Segment Open

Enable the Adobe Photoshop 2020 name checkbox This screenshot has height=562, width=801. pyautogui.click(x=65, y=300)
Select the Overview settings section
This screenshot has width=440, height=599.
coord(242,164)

Segment Closed
Segment Open

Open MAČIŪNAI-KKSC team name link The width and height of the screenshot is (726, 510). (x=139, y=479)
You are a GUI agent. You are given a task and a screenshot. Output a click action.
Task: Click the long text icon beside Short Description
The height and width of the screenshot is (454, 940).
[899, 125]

Segment Closed
Segment Open

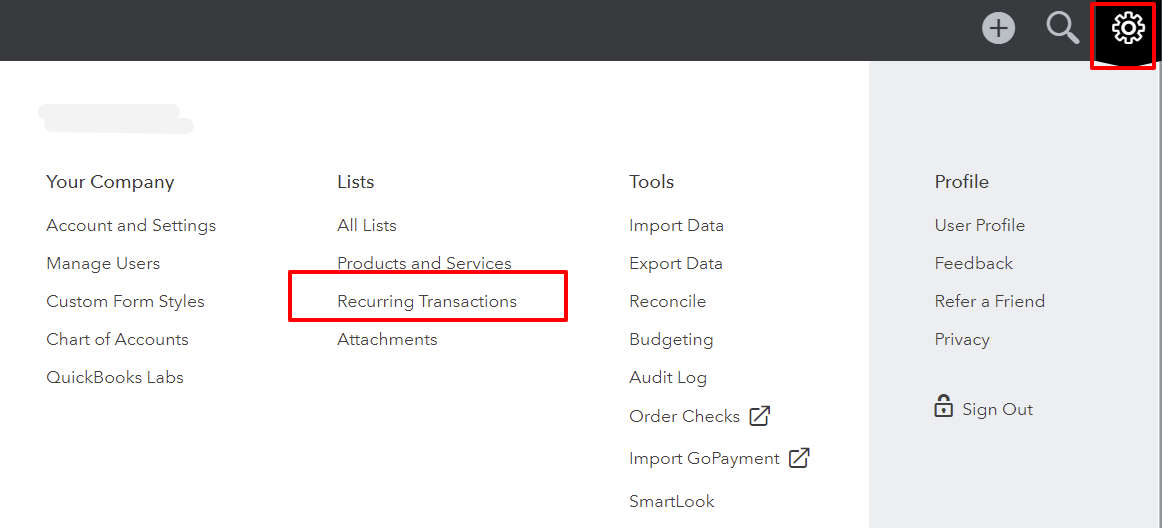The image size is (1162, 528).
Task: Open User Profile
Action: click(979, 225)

Segment Closed

Could you report every line of the material that contains the string "name"?

Enable the Adobe Photoshop 2020 name checkbox This screenshot has height=562, width=801. pyautogui.click(x=65, y=300)
Open MAČIŪNAI-KKSC team name link The width and height of the screenshot is (726, 510). (x=139, y=479)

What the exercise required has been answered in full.